= TASK BRIEF =
Copy every line from the records below that holds the word "checkbox".

(Pixel coordinate grounding data)
◇ ◇ ◇ ◇

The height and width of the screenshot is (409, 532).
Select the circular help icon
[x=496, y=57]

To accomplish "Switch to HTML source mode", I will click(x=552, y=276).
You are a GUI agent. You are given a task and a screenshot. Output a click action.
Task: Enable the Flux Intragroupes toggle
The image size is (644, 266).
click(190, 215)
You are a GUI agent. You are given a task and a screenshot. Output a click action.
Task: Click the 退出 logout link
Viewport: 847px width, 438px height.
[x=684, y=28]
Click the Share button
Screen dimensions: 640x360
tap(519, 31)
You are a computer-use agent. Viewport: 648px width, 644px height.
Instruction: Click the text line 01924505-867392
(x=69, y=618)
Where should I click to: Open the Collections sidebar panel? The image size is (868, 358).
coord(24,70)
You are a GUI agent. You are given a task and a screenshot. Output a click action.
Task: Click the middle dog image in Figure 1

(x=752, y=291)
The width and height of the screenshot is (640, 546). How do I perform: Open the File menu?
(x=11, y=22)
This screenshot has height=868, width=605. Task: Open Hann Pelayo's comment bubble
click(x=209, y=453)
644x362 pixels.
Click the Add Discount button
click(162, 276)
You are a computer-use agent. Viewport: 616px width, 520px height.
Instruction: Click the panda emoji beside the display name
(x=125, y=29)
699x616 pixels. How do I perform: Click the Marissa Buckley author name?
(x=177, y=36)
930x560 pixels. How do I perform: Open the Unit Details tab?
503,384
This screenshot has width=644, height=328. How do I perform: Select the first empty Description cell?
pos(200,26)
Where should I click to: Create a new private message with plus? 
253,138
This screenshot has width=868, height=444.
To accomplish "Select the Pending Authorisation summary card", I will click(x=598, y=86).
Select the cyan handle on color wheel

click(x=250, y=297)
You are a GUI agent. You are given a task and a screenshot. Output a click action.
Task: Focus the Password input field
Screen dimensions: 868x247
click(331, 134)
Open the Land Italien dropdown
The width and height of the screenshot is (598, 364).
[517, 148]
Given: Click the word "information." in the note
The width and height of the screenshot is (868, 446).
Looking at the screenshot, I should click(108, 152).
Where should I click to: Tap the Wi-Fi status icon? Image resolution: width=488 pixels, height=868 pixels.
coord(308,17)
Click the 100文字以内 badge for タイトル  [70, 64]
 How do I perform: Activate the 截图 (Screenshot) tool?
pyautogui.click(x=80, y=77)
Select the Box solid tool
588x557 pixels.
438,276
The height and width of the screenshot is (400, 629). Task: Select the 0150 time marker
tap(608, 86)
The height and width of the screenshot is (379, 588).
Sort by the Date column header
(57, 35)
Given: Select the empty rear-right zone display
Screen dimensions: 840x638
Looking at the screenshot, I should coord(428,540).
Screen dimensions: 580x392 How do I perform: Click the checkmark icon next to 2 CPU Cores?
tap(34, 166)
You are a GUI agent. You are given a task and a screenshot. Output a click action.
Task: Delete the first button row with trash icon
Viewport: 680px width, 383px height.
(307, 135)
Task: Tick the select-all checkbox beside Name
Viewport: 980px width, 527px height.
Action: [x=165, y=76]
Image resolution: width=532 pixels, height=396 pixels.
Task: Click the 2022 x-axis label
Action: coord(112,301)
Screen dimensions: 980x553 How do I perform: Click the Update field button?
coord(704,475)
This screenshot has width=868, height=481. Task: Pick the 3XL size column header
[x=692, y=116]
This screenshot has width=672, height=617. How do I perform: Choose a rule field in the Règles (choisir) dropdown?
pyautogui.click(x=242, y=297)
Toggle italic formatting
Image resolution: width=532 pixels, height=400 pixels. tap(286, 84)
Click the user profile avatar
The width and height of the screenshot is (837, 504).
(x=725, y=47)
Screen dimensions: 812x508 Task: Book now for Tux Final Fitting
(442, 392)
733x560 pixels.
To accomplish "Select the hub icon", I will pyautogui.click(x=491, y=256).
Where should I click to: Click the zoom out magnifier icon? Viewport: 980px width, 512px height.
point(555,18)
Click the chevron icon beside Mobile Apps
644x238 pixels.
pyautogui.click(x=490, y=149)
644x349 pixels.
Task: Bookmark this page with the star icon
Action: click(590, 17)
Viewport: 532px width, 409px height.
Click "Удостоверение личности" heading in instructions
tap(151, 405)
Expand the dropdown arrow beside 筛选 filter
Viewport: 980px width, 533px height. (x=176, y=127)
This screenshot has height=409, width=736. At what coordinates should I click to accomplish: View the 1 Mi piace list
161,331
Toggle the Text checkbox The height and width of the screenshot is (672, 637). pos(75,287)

◇ ◇ ◇ ◇

= TASK RESPONSE =
Task: Tick the select-all checkbox beside Name
Toggle the Text checkbox The height and width of the screenshot is (672, 637). pos(75,287)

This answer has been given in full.